Dr Strasser testified that, based on photographs, there was nothing to show trimming was excessive and that, merely, Brambles's hooves had “a good trim”. She said a sick pony required fresh air, not painkillers.

To learn more: http://www.horseandhound.co.uk and http://www.ilph.org.uk

Photo courtesy of International League for the Protection of Horses; Convicted trimmer Kowalski (left) and Hiltrud Strasser DVM, right at British court. This story was slightly edited for style and length considerations.

Wednesday, August 30, 2006

Results are in from the International Farriery Competitions at Stoneleigh, England

Initial results from the International Farrier Competitions at the Royal Showgrounds in Stoneleigh, England:

Team results
1st place ENGLAND(Beane, Bazin, Devereux and Darlow); 2nd place Wales (Blurton, Martin, Crothers, and Ellis); 3rd place France (Mathieu, Delcroit, Policard, and Baijot). On an individual basis in this class, Travis Koons' score placed him in fourth place....ahead of Crothers and Blurton! Todd Walker was 16th. Not to be forgotten is Aaron Gygax of the Swiss team, who finished 18th on his individual score. Aaron lives in the US and is employed as a farrier in the podiatry clinic at Rood and Riddle Equine Hospital in Lexington, KY. Stoneleigh was Aaron's first and only competition of the year!

Individual competition
1. Gary Darlow (England); 2. Darren Bazin (England); 3. Allan Ferrie (Scotland); highest place USA competitor was Travis Koons in 16th place. Other US competitor placings were Trey Green 25th, Billy Reed 26th, Bill Poor 27th, and Todd Walker 28th. Bruce Hauge of Canada was 30th and Aaron Gygax was 35th.

Team gas forging
1 England (Beane, Bazin, Devereux and Darlow), 2 France (Mathieu, Delcroit, Policard, and Baijot), 3 Wales (Blurton, Martin, Crothers, and Ellis), followed by Scotland, Holland, USA, Canada, Norway. Todd Walker was 5th on his individual score, and Colain Duret of Canada was 14th.
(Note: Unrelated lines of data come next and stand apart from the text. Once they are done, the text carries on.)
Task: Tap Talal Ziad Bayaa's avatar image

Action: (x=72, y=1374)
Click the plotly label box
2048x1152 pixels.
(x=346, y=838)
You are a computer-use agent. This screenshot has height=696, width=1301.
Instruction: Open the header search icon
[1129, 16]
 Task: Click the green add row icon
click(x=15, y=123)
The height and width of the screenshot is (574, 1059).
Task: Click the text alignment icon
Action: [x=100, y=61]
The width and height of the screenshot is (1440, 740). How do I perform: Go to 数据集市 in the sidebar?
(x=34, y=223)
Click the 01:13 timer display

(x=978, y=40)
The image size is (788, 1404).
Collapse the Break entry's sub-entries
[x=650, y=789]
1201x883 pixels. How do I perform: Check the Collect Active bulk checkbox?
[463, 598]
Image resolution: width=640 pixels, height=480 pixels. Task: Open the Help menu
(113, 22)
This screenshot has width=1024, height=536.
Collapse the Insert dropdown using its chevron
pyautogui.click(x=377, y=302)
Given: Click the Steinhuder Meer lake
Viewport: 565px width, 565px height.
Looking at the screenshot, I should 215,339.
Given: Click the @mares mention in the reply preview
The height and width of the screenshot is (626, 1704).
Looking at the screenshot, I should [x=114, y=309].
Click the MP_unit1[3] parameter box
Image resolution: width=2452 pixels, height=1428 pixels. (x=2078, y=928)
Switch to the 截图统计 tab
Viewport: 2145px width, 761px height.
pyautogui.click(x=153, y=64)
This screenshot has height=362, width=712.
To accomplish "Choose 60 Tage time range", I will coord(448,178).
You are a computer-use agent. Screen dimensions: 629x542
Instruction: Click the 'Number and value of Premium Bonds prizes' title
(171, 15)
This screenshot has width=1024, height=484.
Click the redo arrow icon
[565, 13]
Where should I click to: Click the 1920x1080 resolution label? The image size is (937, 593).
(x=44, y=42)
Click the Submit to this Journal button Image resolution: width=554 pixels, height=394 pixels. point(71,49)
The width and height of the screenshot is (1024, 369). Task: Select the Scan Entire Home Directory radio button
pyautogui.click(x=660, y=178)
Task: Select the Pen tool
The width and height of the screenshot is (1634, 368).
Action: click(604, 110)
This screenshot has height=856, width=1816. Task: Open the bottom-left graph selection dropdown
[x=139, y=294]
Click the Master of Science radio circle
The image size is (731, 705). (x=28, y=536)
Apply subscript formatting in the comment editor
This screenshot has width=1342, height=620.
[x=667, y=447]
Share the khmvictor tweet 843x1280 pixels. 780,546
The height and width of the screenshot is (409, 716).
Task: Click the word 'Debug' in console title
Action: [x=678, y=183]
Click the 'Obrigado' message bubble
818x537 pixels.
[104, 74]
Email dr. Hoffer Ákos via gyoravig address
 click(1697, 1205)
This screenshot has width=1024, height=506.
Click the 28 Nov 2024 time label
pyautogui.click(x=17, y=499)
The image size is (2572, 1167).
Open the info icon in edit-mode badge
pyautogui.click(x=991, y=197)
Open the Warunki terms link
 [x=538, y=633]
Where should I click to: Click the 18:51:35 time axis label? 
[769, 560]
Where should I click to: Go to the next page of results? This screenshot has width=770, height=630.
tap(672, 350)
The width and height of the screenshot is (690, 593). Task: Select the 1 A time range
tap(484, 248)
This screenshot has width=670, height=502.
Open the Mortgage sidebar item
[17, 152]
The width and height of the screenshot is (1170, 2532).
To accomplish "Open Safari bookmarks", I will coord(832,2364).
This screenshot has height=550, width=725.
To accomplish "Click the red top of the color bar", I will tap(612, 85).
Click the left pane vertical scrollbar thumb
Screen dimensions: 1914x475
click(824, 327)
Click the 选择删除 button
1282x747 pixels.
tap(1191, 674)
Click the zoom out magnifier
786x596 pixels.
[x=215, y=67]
Thanks to Carl Bettison, manager of the English team, for sharing these results...and congratulations to anyone who survives that grueling competition!

Monday, August 28, 2006

New Laminitis Research from England's Waltham Equine Studies Group


Mark Andrews, our intrepid colleague in England, has published a new edition of his "Equine Science Update", a handy newsletter about equine research and practice. He has written a summary of the scientific output from Waltham's Equine Studies Group in 2004 and 2005 .

Several studies considered the nutritional aspects of laminitis. One showed that grasses with lower nutritive value (such as timothy), or pastures with lower water soluble carbohydrate (WSC) levels are associated with slower fermentation in the colon. Consequently they may be less likely to cause acidosis of the hindgut contents.

Another study demonstrated the existence of marked insulin resistance and / or hyperactive insulin secretion in ponies prone to laminitis.